Avec l’humanité qui convient.
Depuis les manifestations sur la place Maïdan en 2013, et encore davantage depuis le déclenchement de la Guerre Russo-Ukrainienne en 2022, a émergé dans le paysage audiovisuel européen une flopée de documentaires de cinéma-direct tournés par des cinéastes ukrainiens, dévoilant des images inédites rendant compte de l’ampleur d’un conflit sur une population souvent isolée. Rien qu’en 2024, il y a eu « Pierre Feuille Pistolet », « 1 rue Angarskaia », et également de nombreuses productions du collectif Babylon’13 comme « Poème sur les gens ordinaires », parmi ceux qui ont été diffusé en France. Premier long-métrage co-réalisé par trois cinéastes, Yelizaveta Smith, Alina Gorlova et Simon Mozgovyi, « Militantropos » s’inscrit au sein de cette nouvelle vague en capturant l’Ukraine via une suite de plans fixes s’aventurant dans diverses régions et strates du pays. On y voit des soldats en plein exercice militaire, des femmes âgées chantant dans leurs datchas, des opérateurs de drones en action, la résistance civile, des animaux ou de simples voyageurs arrivants ou quittant la gare de Kyiv, lieu centralisant les conséquences démographiques de la guerre.

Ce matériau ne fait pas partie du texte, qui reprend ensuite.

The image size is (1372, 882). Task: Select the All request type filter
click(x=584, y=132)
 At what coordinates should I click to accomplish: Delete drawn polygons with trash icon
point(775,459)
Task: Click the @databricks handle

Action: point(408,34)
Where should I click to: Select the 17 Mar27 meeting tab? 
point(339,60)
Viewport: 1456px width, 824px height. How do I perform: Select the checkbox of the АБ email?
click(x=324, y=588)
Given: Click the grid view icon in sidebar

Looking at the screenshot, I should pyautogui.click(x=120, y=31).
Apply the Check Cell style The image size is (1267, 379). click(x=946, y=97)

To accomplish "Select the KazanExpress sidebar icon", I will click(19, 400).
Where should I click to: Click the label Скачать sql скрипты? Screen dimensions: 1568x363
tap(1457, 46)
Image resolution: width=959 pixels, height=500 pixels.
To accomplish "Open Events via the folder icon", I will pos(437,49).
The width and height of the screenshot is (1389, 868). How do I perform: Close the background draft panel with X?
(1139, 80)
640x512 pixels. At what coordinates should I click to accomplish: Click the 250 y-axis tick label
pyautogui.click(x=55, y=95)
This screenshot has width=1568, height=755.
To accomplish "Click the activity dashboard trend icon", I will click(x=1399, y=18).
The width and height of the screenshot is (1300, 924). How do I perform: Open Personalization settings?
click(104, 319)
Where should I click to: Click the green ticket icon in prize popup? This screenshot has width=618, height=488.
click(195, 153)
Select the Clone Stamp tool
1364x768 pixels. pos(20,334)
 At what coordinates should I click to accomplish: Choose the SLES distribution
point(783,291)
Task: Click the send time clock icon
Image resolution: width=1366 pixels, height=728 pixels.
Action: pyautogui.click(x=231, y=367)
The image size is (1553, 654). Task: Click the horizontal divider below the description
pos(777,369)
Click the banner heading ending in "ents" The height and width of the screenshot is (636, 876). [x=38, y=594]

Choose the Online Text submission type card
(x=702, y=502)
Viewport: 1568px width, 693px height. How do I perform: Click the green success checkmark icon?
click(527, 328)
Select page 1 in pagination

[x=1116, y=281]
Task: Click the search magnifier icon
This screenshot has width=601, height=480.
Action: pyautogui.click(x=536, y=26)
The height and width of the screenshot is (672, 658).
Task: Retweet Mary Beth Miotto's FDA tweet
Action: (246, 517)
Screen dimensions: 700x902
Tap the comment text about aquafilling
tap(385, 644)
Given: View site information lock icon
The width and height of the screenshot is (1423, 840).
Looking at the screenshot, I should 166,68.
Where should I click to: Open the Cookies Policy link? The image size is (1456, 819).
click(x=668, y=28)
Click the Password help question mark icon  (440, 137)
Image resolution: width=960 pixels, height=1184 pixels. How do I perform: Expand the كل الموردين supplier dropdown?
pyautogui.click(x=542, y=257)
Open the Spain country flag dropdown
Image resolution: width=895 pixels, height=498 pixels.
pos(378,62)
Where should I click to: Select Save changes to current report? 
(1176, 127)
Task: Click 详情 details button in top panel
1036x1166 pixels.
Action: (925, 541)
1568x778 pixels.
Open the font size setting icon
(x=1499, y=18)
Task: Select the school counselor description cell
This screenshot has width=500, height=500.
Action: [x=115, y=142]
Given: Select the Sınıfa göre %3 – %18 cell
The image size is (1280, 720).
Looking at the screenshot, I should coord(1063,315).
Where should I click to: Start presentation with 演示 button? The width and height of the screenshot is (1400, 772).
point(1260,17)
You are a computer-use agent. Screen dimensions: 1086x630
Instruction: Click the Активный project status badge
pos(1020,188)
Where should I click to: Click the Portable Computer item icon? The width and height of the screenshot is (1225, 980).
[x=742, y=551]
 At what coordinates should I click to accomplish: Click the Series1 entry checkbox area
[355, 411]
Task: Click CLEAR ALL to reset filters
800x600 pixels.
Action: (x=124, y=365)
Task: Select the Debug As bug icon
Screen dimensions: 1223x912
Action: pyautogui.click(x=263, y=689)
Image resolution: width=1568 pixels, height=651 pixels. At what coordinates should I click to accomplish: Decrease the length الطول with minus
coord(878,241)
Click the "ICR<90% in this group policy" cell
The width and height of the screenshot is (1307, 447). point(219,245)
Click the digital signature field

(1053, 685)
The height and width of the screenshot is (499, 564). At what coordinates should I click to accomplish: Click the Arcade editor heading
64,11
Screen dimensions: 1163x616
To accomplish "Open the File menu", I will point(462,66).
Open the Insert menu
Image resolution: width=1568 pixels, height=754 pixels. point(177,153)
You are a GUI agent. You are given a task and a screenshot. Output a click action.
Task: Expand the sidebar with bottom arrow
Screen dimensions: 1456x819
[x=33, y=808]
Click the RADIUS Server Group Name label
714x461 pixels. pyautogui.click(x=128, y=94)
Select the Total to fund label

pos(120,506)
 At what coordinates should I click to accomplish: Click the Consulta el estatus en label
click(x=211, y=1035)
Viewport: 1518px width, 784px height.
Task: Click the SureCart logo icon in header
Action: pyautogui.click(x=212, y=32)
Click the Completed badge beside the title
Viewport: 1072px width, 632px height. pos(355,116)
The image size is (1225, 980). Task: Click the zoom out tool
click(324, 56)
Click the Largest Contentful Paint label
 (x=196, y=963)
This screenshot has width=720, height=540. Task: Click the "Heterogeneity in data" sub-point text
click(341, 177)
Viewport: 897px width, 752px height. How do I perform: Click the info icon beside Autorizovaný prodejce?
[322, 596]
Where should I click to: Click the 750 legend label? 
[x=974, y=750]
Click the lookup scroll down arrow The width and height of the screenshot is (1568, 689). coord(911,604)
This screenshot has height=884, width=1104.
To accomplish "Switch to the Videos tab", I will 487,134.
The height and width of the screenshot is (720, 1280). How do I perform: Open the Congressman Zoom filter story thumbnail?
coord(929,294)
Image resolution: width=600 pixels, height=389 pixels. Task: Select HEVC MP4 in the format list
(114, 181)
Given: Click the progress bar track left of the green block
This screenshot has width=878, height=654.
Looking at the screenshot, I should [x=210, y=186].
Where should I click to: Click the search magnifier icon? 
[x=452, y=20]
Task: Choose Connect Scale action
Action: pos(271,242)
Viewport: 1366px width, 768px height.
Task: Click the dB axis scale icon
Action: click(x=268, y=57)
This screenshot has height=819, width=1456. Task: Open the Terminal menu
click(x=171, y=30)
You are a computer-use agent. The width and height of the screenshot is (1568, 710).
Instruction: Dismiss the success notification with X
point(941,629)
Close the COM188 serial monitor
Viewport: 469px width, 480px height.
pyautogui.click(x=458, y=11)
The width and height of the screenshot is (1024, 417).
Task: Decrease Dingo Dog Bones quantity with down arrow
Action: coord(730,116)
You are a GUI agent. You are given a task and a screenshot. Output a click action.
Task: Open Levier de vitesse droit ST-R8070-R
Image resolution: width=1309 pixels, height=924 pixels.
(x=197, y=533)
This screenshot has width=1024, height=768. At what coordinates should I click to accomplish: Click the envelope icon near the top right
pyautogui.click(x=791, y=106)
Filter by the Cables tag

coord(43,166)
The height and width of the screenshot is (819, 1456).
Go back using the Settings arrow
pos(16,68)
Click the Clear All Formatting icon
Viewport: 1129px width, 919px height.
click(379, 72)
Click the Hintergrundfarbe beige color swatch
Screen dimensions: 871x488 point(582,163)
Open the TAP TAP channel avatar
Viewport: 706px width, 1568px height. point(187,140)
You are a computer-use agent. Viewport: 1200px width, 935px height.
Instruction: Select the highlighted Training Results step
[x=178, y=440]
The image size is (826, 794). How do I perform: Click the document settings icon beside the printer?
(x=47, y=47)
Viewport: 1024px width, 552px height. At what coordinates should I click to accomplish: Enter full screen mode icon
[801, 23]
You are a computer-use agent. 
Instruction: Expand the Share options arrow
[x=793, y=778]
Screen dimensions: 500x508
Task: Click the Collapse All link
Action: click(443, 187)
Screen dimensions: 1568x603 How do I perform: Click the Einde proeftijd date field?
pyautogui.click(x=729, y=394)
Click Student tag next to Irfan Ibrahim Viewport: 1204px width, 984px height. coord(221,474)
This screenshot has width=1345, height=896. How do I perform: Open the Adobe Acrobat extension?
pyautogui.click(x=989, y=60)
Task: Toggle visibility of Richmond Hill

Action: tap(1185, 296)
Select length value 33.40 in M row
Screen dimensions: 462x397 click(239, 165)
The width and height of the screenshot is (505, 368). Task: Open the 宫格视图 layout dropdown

La démarche exclusive du plan fixe donne au film l’allure d’une suite de blocs. On croirait contempler une suite de pierres tombales ; idée appuyée par un étalonnage grisé et les nombreuses apparitions des ruines, des villages désertés, ainsi que des cimetières ou les fossoyeurs s’affairent. Les cinéastes ne s’attardent nulle-part, et leurs personnages font souvent l’objet d’un plan, au mieux d’une séquence. Autant que les gens, interviennent souvent des images de paysages abimés, des flots d’un lac, des trains, de la Lune ou du Soleil. Et s’il ne parvient pas complément à éviter l’écueil de la parade esthétisante, « Militantropos » rend compte du retournement qu’implique une guerre dans l’histoire d’un peuple, d’un point de vue démographique et géographique, relatant d’une manière insidieuse la façon avec laquelle elle réduit, absorbe les individus, déchire les souvenirs, et ce dans une interaction continue avec le spectateur. À ce titre, le montage orchestré par le même trio réunie et oppose les éléments. Par exemple, il y a tout un chapitre où l’on voit des images tournées par des drones de combat : les paysages vus en plongée, aux couleurs et aux reliefs effacés, où l’on cherche des cibles à abattre. À ces images figées dans la cruauté répond une série de plans cadrant des paysages herbeux à hauteur d’homme, comme si les cinéastes cherchaient une contre image à l’imagerie militaire. On voit souvent les personnages toucher ou observer, poser leurs mains ou leurs regards sur les alentours, invitant à le spectateur à bercer son regard dans la contemplation. Voilà sans doute une façon particulièrement humble de répondre au chaos ambiant, et « Militantropos » est toujours dans cette idée d’un dialogue de sourd entre la guerre et l’humain, qu’il suggère plus qu’il entretien. Le silence occupe une place centrale dans l’économie narrative du film, qui finit par ressembler à un commentaire visuel distancié. Son principal enjeu semble surtout correspondre à un inaliénable besoin de montrer la guerre et ses conséquences sous un autre angle que celui des médias internationaux, mais il y a aussi cette manifeste envie des cinéastes de montrer ce qu’ils savent faire, à savoir des images d’une netteté sans bavure, sans altération, sans mise en pause. Des images sans faiblesse. Des images armées, et un film propre sur ce que les humains se font de plus sale.
Présenté à la Quinzaine des Cinéastes 2025.